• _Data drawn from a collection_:
------------------------------------------------

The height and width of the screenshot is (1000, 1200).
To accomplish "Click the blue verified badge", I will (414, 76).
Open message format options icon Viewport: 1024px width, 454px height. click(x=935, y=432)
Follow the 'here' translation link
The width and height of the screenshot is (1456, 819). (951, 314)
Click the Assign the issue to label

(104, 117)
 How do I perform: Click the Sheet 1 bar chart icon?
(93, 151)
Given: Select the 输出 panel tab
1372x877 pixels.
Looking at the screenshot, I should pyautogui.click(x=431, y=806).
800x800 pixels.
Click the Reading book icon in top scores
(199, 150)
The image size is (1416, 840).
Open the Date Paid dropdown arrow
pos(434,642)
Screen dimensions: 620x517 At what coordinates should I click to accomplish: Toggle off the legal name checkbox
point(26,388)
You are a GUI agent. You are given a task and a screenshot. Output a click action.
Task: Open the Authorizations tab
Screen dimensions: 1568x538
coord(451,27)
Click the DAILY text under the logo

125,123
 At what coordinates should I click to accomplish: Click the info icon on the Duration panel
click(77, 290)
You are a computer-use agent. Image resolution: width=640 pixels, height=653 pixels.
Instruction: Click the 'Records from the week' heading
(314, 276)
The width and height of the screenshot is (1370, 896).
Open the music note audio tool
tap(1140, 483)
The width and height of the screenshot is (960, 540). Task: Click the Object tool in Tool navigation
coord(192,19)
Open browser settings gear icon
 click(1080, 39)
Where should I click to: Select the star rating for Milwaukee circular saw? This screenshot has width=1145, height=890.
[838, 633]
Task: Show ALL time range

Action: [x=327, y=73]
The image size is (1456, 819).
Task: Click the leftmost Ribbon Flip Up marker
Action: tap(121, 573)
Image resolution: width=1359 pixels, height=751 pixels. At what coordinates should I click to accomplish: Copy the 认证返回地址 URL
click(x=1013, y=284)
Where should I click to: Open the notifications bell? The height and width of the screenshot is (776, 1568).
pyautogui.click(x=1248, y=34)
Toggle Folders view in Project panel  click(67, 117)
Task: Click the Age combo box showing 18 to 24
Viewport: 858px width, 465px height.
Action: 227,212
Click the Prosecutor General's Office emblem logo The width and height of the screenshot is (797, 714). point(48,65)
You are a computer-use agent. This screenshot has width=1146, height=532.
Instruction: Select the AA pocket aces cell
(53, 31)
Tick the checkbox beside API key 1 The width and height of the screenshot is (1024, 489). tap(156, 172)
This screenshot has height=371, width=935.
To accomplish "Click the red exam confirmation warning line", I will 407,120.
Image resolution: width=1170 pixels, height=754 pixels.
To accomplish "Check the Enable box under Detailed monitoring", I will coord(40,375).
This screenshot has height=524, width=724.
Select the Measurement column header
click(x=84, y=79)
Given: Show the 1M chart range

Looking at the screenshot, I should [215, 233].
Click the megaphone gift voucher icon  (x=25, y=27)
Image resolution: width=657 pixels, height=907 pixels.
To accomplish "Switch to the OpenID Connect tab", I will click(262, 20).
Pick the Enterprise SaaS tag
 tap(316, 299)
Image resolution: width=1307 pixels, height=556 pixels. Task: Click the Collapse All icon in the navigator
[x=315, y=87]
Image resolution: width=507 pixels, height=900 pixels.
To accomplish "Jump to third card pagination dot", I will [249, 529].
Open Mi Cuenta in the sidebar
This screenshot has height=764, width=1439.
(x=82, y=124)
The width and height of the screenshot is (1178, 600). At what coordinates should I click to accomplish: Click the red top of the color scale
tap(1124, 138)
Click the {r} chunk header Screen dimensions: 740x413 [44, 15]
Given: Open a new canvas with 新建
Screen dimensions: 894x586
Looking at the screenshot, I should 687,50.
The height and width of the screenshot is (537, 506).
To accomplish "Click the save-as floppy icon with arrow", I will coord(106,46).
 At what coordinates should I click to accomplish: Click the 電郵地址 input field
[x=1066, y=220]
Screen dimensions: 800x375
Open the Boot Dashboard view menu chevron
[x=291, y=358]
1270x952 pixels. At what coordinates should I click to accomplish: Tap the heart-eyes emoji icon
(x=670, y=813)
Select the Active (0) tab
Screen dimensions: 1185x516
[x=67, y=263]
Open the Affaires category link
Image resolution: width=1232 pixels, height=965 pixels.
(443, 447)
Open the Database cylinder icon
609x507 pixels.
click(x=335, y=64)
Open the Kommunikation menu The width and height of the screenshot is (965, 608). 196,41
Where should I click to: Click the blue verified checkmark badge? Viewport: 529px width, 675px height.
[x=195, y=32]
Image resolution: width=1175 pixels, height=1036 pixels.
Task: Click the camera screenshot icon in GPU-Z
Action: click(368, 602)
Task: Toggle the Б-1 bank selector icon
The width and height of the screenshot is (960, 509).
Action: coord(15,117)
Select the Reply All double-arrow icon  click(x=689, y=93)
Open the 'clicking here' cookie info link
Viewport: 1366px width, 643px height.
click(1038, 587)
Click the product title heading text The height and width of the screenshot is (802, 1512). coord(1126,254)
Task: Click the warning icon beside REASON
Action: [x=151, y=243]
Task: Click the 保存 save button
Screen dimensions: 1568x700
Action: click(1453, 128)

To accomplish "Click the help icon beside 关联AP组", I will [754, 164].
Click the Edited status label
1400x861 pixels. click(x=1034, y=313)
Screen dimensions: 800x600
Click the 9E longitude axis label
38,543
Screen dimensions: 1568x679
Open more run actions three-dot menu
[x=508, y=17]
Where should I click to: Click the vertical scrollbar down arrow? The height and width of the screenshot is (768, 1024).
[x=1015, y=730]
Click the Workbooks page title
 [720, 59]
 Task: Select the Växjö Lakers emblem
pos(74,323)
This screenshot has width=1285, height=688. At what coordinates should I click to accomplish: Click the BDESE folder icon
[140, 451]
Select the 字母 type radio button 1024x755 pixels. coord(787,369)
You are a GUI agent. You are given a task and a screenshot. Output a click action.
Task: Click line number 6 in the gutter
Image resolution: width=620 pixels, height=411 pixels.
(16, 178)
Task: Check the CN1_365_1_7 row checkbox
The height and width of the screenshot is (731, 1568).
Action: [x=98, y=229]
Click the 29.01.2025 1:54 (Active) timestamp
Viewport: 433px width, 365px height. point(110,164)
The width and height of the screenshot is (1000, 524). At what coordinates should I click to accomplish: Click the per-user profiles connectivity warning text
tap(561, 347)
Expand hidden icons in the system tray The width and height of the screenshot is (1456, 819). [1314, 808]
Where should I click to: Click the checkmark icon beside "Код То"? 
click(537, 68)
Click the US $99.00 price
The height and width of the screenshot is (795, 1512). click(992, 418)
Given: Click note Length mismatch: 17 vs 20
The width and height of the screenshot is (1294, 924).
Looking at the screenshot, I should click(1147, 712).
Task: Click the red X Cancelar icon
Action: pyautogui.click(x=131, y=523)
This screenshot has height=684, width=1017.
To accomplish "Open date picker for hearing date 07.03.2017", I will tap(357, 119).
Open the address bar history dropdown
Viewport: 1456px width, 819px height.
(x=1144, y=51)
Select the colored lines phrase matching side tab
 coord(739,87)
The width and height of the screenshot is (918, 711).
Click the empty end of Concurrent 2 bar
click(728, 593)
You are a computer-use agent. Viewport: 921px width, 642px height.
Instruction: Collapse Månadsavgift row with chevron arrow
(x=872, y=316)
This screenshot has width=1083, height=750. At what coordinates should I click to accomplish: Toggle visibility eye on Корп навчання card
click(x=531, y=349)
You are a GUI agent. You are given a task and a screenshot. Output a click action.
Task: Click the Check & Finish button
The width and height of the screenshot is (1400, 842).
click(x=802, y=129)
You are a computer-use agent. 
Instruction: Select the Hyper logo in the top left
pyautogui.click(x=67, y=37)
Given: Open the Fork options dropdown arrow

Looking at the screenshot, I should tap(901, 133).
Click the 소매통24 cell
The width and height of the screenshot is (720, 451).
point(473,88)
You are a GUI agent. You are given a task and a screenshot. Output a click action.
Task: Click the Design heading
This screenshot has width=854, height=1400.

------------------------------------------------

• _Instructions for the task_: Update the lines beginning with the line that contains "This screenshot has height=371, width=935." and continuing through the line that contains "[x=291, y=358]" by replacing "megaphone" with "loudspeaker", leaving everything else unchanged. Give only those lines.

• _Output of the task_:
This screenshot has height=371, width=935.
To accomplish "Click the red exam confirmation warning line", I will 407,120.
Image resolution: width=1170 pixels, height=754 pixels.
To accomplish "Check the Enable box under Detailed monitoring", I will coord(40,375).
This screenshot has height=524, width=724.
Select the Measurement column header
click(x=84, y=79)
Given: Show the 1M chart range

Looking at the screenshot, I should [215, 233].
Click the loudspeaker gift voucher icon  (x=25, y=27)
Image resolution: width=657 pixels, height=907 pixels.
To accomplish "Switch to the OpenID Connect tab", I will click(262, 20).
Pick the Enterprise SaaS tag
 tap(316, 299)
Image resolution: width=1307 pixels, height=556 pixels. Task: Click the Collapse All icon in the navigator
[x=315, y=87]
Image resolution: width=507 pixels, height=900 pixels.
To accomplish "Jump to third card pagination dot", I will [249, 529].
Open Mi Cuenta in the sidebar
This screenshot has height=764, width=1439.
(x=82, y=124)
The width and height of the screenshot is (1178, 600). At what coordinates should I click to accomplish: Click the red top of the color scale
tap(1124, 138)
Click the {r} chunk header Screen dimensions: 740x413 [44, 15]
Given: Open a new canvas with 新建
Screen dimensions: 894x586
Looking at the screenshot, I should 687,50.
The height and width of the screenshot is (537, 506).
To accomplish "Click the save-as floppy icon with arrow", I will coord(106,46).
 At what coordinates should I click to accomplish: Click the 電郵地址 input field
[x=1066, y=220]
Screen dimensions: 800x375
Open the Boot Dashboard view menu chevron
[x=291, y=358]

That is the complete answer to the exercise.